Stored data entries
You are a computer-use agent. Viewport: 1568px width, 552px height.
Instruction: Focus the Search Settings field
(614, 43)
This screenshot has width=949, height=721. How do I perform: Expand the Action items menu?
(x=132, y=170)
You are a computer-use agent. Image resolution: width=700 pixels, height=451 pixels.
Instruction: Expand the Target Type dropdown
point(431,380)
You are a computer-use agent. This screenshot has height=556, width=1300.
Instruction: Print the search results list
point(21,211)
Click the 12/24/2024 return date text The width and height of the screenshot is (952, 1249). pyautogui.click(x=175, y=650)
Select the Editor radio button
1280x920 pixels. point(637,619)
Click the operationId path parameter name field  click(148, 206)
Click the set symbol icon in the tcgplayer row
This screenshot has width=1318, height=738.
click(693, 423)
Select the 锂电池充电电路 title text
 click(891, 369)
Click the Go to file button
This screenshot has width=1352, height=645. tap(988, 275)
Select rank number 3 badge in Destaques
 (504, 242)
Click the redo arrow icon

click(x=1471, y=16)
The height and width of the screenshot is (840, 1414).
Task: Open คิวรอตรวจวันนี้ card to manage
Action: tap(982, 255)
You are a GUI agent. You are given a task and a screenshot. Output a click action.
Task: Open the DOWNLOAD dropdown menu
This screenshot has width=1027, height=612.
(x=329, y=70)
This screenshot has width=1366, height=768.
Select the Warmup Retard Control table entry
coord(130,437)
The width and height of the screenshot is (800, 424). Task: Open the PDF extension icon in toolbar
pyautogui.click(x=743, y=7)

_Exercise brief_: Only the lines with the string "agent" are wanted; pick them out of the records above and copy them.

_Your response_:
You are a computer-use agent. Viewport: 1568px width, 552px height.
You are a computer-use agent. Image resolution: width=700 pixels, height=451 pixels.
You are a computer-use agent. This screenshot has height=556, width=1300.
You are a GUI agent. You are given a task and a screenshot. Output a click action.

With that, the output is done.